Data to process:
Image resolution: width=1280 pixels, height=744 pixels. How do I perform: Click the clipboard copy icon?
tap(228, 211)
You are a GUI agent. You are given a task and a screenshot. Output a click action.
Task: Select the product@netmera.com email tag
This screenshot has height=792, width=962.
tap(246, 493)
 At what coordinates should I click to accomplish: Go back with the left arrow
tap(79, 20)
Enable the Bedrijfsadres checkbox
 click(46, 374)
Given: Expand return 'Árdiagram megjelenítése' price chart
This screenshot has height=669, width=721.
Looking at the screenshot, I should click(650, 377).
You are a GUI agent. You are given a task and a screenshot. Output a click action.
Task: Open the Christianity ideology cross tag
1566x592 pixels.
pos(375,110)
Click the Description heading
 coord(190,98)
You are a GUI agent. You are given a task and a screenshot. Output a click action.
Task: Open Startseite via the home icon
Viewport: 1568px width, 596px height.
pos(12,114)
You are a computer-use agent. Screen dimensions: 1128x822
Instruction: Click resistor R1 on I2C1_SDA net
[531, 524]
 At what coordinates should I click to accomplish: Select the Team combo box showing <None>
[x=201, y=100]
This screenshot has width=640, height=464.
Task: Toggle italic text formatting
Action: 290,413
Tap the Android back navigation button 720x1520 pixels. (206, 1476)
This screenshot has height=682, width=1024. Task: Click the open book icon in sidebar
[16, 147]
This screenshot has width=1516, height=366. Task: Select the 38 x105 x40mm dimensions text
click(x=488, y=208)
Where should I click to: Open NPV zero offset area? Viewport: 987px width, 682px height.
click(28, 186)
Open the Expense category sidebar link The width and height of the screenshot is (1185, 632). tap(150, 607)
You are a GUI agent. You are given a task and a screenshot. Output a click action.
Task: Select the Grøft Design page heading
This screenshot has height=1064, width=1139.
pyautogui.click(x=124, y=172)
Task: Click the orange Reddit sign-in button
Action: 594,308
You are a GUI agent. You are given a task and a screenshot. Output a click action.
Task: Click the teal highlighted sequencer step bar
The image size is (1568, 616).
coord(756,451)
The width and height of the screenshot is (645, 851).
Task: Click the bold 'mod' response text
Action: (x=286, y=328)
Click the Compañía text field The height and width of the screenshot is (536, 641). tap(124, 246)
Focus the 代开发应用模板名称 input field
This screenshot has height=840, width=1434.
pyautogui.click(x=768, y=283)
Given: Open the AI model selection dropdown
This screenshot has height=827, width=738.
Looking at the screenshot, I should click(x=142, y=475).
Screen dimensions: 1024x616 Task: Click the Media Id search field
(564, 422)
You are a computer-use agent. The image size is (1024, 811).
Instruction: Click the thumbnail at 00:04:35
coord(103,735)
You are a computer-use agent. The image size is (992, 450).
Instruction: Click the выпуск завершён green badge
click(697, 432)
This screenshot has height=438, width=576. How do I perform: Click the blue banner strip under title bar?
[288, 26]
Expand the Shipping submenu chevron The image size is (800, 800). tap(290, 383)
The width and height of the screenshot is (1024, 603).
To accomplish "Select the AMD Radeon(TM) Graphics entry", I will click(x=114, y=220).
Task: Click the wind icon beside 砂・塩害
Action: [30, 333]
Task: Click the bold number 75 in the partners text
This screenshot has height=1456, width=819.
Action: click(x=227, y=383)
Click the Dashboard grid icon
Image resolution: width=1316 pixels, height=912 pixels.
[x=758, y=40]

What is needed:
When answering, write out each of the lines above exactly as given.

Written reply:
Image resolution: width=1280 pixels, height=744 pixels. How do I perform: Click the clipboard copy icon?
tap(228, 211)
You are a GUI agent. You are given a task and a screenshot. Output a click action.
Task: Select the product@netmera.com email tag
This screenshot has height=792, width=962.
tap(246, 493)
 At what coordinates should I click to accomplish: Go back with the left arrow
tap(79, 20)
Enable the Bedrijfsadres checkbox
 click(46, 374)
Given: Expand return 'Árdiagram megjelenítése' price chart
This screenshot has height=669, width=721.
Looking at the screenshot, I should click(650, 377).
You are a GUI agent. You are given a task and a screenshot. Output a click action.
Task: Open the Christianity ideology cross tag
1566x592 pixels.
pos(375,110)
Click the Description heading
 coord(190,98)
You are a GUI agent. You are given a task and a screenshot. Output a click action.
Task: Open Startseite via the home icon
Viewport: 1568px width, 596px height.
pos(12,114)
You are a computer-use agent. Screen dimensions: 1128x822
Instruction: Click resistor R1 on I2C1_SDA net
[531, 524]
 At what coordinates should I click to accomplish: Select the Team combo box showing <None>
[x=201, y=100]
This screenshot has width=640, height=464.
Task: Toggle italic text formatting
Action: 290,413
Tap the Android back navigation button 720x1520 pixels. (206, 1476)
This screenshot has height=682, width=1024. Task: Click the open book icon in sidebar
[16, 147]
This screenshot has width=1516, height=366. Task: Select the 38 x105 x40mm dimensions text
click(x=488, y=208)
Where should I click to: Open NPV zero offset area? Viewport: 987px width, 682px height.
click(28, 186)
Open the Expense category sidebar link The width and height of the screenshot is (1185, 632). tap(150, 607)
You are a GUI agent. You are given a task and a screenshot. Output a click action.
Task: Select the Grøft Design page heading
This screenshot has height=1064, width=1139.
pyautogui.click(x=124, y=172)
Task: Click the orange Reddit sign-in button
Action: 594,308
You are a GUI agent. You are given a task and a screenshot. Output a click action.
Task: Click the teal highlighted sequencer step bar
The image size is (1568, 616).
coord(756,451)
The width and height of the screenshot is (645, 851).
Task: Click the bold 'mod' response text
Action: (x=286, y=328)
Click the Compañía text field The height and width of the screenshot is (536, 641). tap(124, 246)
Focus the 代开发应用模板名称 input field
This screenshot has height=840, width=1434.
pyautogui.click(x=768, y=283)
Given: Open the AI model selection dropdown
This screenshot has height=827, width=738.
Looking at the screenshot, I should click(x=142, y=475).
Screen dimensions: 1024x616 Task: Click the Media Id search field
(564, 422)
You are a computer-use agent. The image size is (1024, 811).
Instruction: Click the thumbnail at 00:04:35
coord(103,735)
You are a computer-use agent. The image size is (992, 450).
Instruction: Click the выпуск завершён green badge
click(697, 432)
This screenshot has height=438, width=576. How do I perform: Click the blue banner strip under title bar?
[288, 26]
Expand the Shipping submenu chevron The image size is (800, 800). tap(290, 383)
The width and height of the screenshot is (1024, 603).
To accomplish "Select the AMD Radeon(TM) Graphics entry", I will click(x=114, y=220).
Task: Click the wind icon beside 砂・塩害
Action: [30, 333]
Task: Click the bold number 75 in the partners text
This screenshot has height=1456, width=819.
Action: click(x=227, y=383)
Click the Dashboard grid icon
Image resolution: width=1316 pixels, height=912 pixels.
[x=758, y=40]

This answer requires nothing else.